(TASKS TO COMPLETE):
(a) Reproduce the stretch of the essay on Russian influence in ballet from "Once I got to" through "but don’t Jump!", substituting "instructors" for "teachers" at every occurrence.
(b) Proceed with the essay on Russian influence in ballet, continuing it from its final sentence.

(TEXT PROVIDED):
# # #
The Influence of the Russians
I have been forever drawn to the passion and power of the Russian training and the Russian people.
Clearly, they have carved some of the most powerful tools and techniques that have shaped ballet for centuries.
While I was never one of those dancers that became famous in the ballet world, I was (never-the-less) shaped and molded by those whose passion matched what I felt inside and deep in my heart.
Unbeknownst to me, my teachers, Ann Etgen and Bill Atkinson, had Russian training and influence. Ann Etgen and Bill Atkinson both studied with great New York Russian Ballet Masters of their generation, Pereyaslevec and Dokoudovsky. Bill Atkinson also studied with Vilzak and Lazowski.
So, from the beginning of my journey into dance that Russian influence was weaving its way into my world.
Once I got to the School of American Ballet, it was all the Russian teachers that gave me the energy, attention, enthusiasm, and tools that would give me more control and strength.
I am forever grateful to Alexandra Danilova, Andrei Kramarevsky, Antonina Tumkovsky, and other teachers who continue to remind me with their favorite phrases that I still hear in my head … even now.
Tumkovsky: Cheek to me! You can do better!
Danilova: More turnout! You are not holding a sack of potatoes!
Kramarevsky: Is so simple! Smile, it will be easier!
Williams: Suzy … Jump but don’t Jump!
Those phrases that they uttered in class, and in spontaneous moments became the corner stones of my ballet reality and kept me going when times were tough.
The teachers at SAB were so amazing that great dancers would come to take class with the students just because they wanted to work with Stanley Williams and the unique petite allegro of how he expressed the Bournonville style. They were fascinated with the way he demanded specific timing, and speed that he required in his class.
Or they came to strengthen their technique with the power and passion that was clearly the signature of Kramarevsky’s, Bolshoi training. Or to just have fun and let go which was Kramarevsky’s signature style. Everyone left Krammy’s class happy and fulfilled.
# # #
(DATASET SECTION):
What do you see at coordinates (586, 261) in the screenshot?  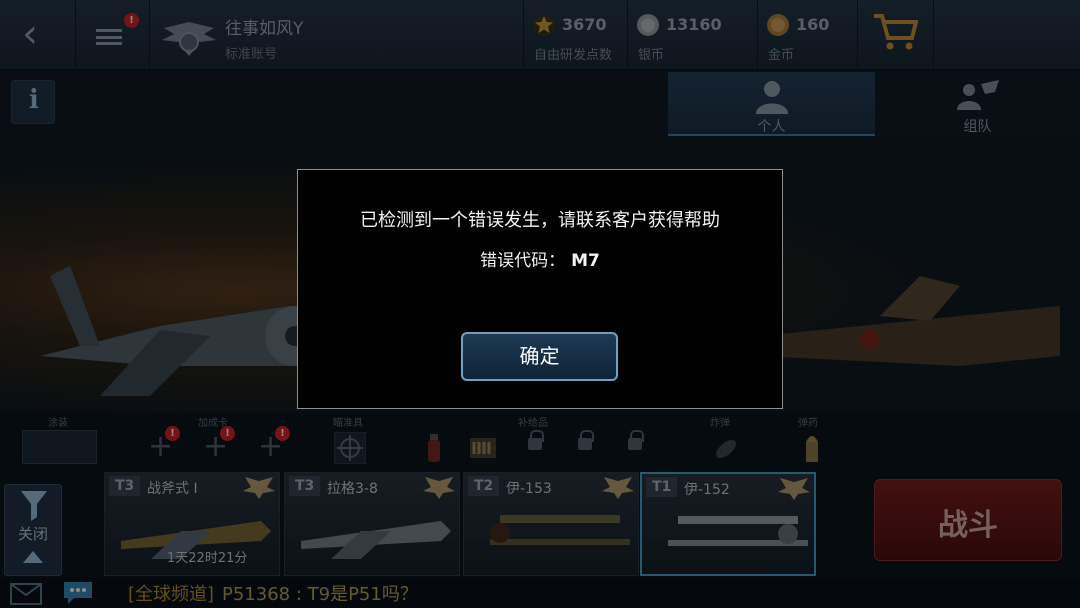 I see `error-code: M7` at bounding box center [586, 261].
# # #
(ANSWER LIST):
(a)
Once I got to the School of American Ballet, it was all the Russian instructors that gave me the energy, attention, enthusiasm, and tools that would give me more control and strength.
I am forever grateful to Alexandra Danilova, Andrei Kramarevsky, Antonina Tumkovsky, and other instructors who continue to remind me with their favorite phrases that I still hear in my head … even now.
Tumkovsky: Cheek to me! You can do better!
Danilova: More turnout! You are not holding a sack of potatoes!
Kramarevsky: Is so simple! Smile, it will be easier!
Williams: Suzy … Jump but don’t Jump!

(b)
At the School of American Ballet, there seemed to be a revolving door between students seeking to learn and reaching for greatness, mixed with the greatest dancers of our time coming to continue to learn and grow.
The school itself was the first “Reality Show” that I had ever experienced.
When so many with talent, power, ego, and drive come together, the energy is electric, wildly fascinating, and infinitely instructive.
Famous dancers coming to our classes gave me so much information about the real life of a dancer.
I learned that the best dancers never stopped learning, reaching, growing, and seeking.
I was humbled to see their careful and meticulous minds that analyzed movement. I marveled at how they sought to feel into small muscles that might give a particular nuance or flow to a sequence. I was fascinated with their innate curiosity mixed with deep respect to teachers and those that could help them succeed.
The teachers at SAB carried a wide variety of styles of movement and so the sheer range of expressions was in-of-itself a challenge.
What Suki Schorer wanted in her class … was very different than Richard Rapp. And the Russians all had their own peculiarities that were of such great interest to my soul.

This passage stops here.